On the success of first baseman Scott Hatteberg

"Scott Hatteberg had spent 10 years in the Boston Red Sox organization; four of them in the minor leagues and I guess almost six of them in the big leagues. He'd been a catcher, and the Red Sox viewed him as a catcher who, you know, wasn't a disaster as a hitter and that was because they didn't value what he did really well. What he did really well was he got on base at a rate way above the big-league average, which is the single most important thing that a player can do. And in addition--and this is a more subtle virtue in a hitter--each of his plate appearances were inordinately drawn out. He would always see more pitches per plate appearance than just about any player in the league. And he rarely swung at pitches that were out of the strike zone. Now the effect of this is to subtly wear down the opposing pitching. It's good for the team to have a team full of guys who don't swing at balls and who force the opposing pitcher to throw lots of pitches, but it's even better to have a team full of guys who get on base a lot."

"Anyway, the Oakland A's had seen these qualities in Scott Hatteberg because they measured things like the number of pitches he saw per plate appearance and they watched very closely for on-base percentage. And so they had been, for several years, praying they could some way get their hands on Scott Hatteberg. Well, Scott Hatteberg had an accident during spring training with the Boston Red Sox and ruptured a nerve in his throwing elbow, and it basically meant he couldn't feel his hand. He had to relearn how to throw the baseball. He was finished from that moment on as a catcher because you have to be able to throw as a catcher. And the Red Sox then tossed him on the scrap heap. They had no sense that he was valuable as a hitter."

"Well, Scott Hatteberg ends up becoming a free agent and no one wants him. I mean, it was actually extraordinary. He becomes a free agent, I think, it's two days before Christmas at midnight, and at 12:01, Paul DePodesta, the assistant GM of the Oakland A's is on the phone to his agent saying, `We got to have this guy.' And as his agent said, `Look, we were looking at a market where 29 teams regarded Scott as useless, and one team desperately wanted him.' So Hatteberg became the first baseman of the Oakland A's last year, and he's been terrific. He's been a subtle but extremely important offensive player, and the reason they got him is that no one else saw the value in him. And because no one else saw the value in him, he was cheap. They didn't have to pay him very much."
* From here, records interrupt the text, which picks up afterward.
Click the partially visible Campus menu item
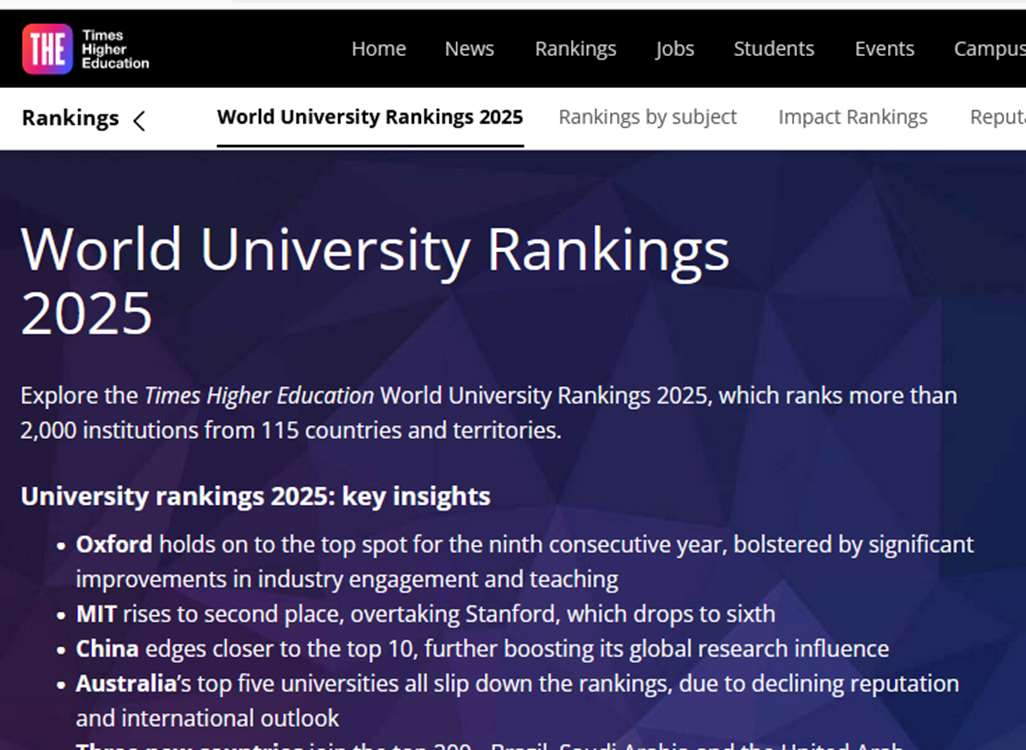 click(989, 49)
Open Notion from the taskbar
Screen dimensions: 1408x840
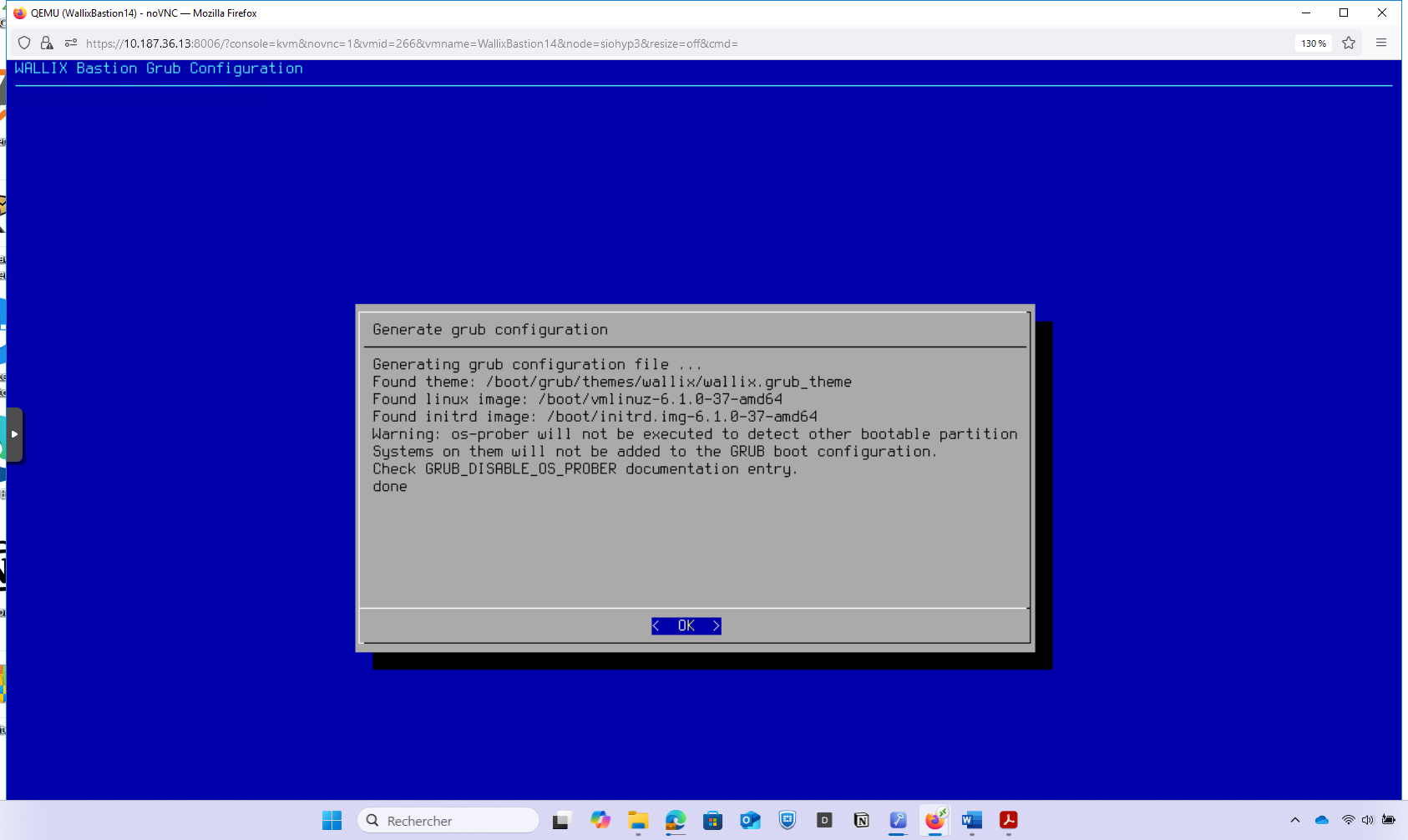pos(861,821)
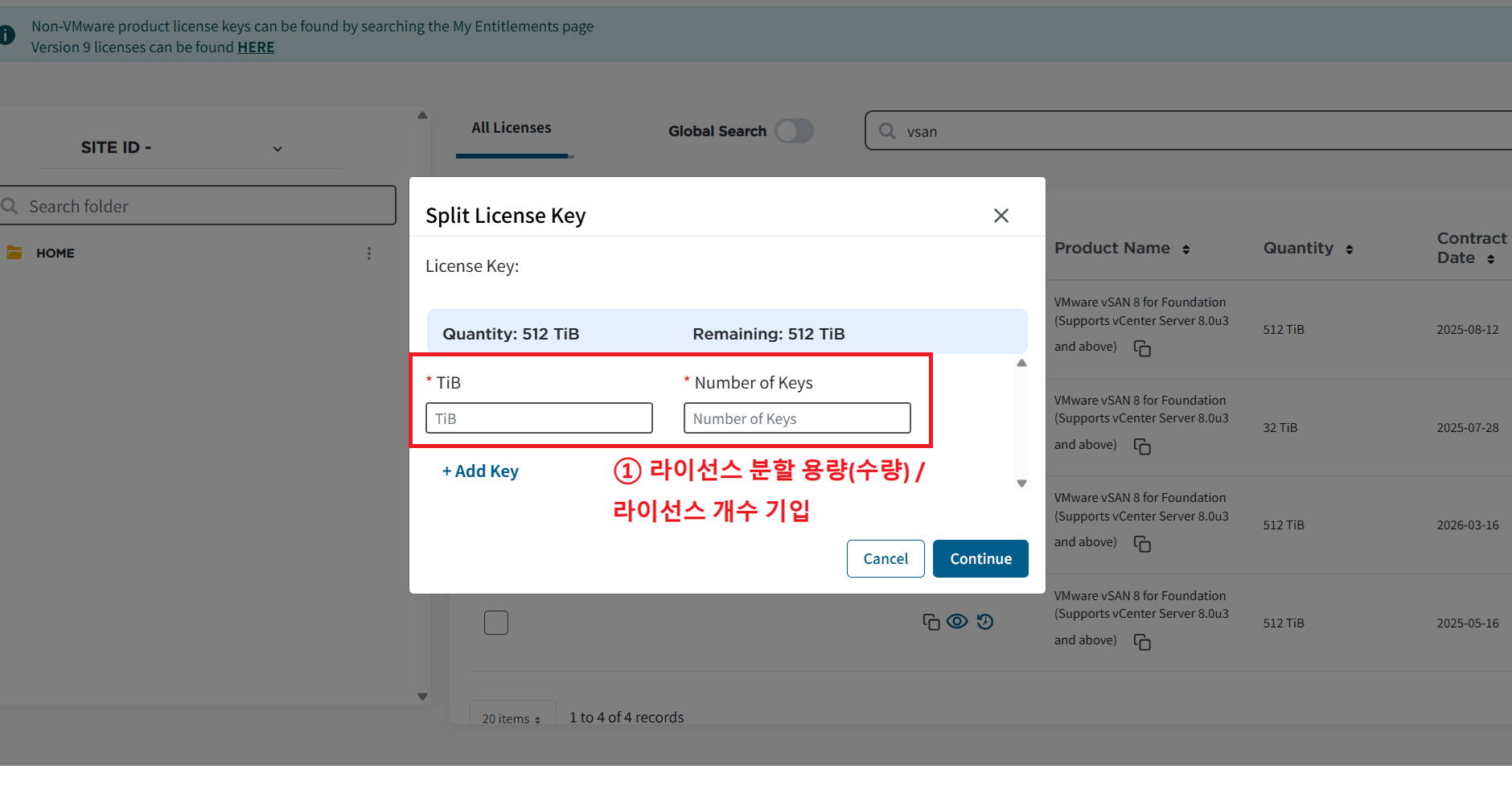This screenshot has height=794, width=1512.
Task: Click the + Add Key link
Action: click(x=480, y=471)
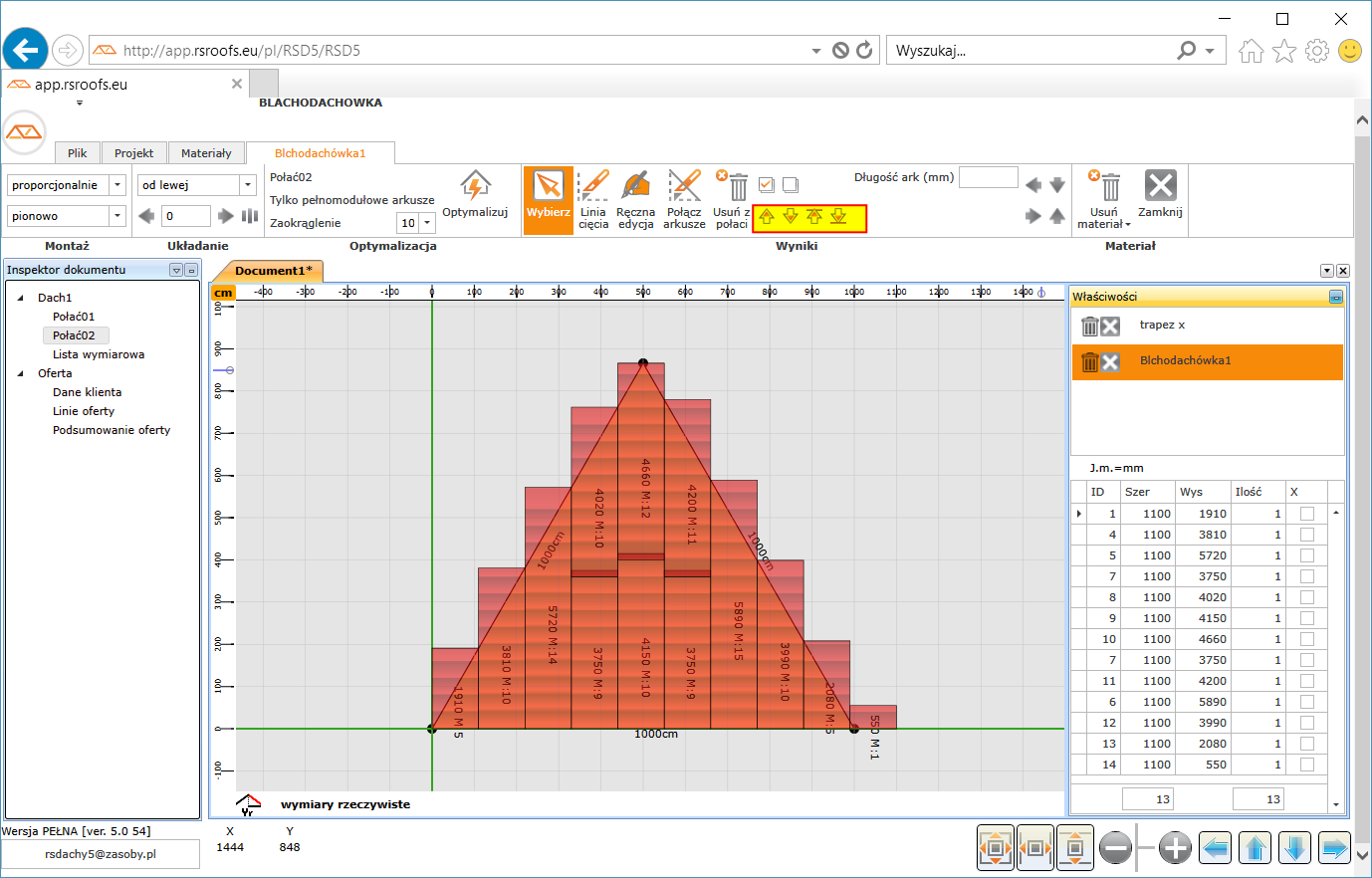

On Billy Beane's most important rule for getting players

"The minute you feel like you have to do something, you're screwed; that you can always recover from the player you didn't sign, but you may never recover from the player that you did sign that you shouldn't have. And baseball is littered with teams that have signed punitive superstars to huge contracts who then don't pan out. And the franchises are wounded or sometimes severely crippled by the fact that they don't have any money left to go and pay other players, and they're left with this superstar who's not performing and earning $80 million. In baseball, it makes much less sense to do this than in most sports because one guy on a baseball team rarely makes that much difference. It really is a team sport. So the notion that you've got to sign this superstar or that superstar is really a little silly, and that's the first principle of Billy Beane's school of management."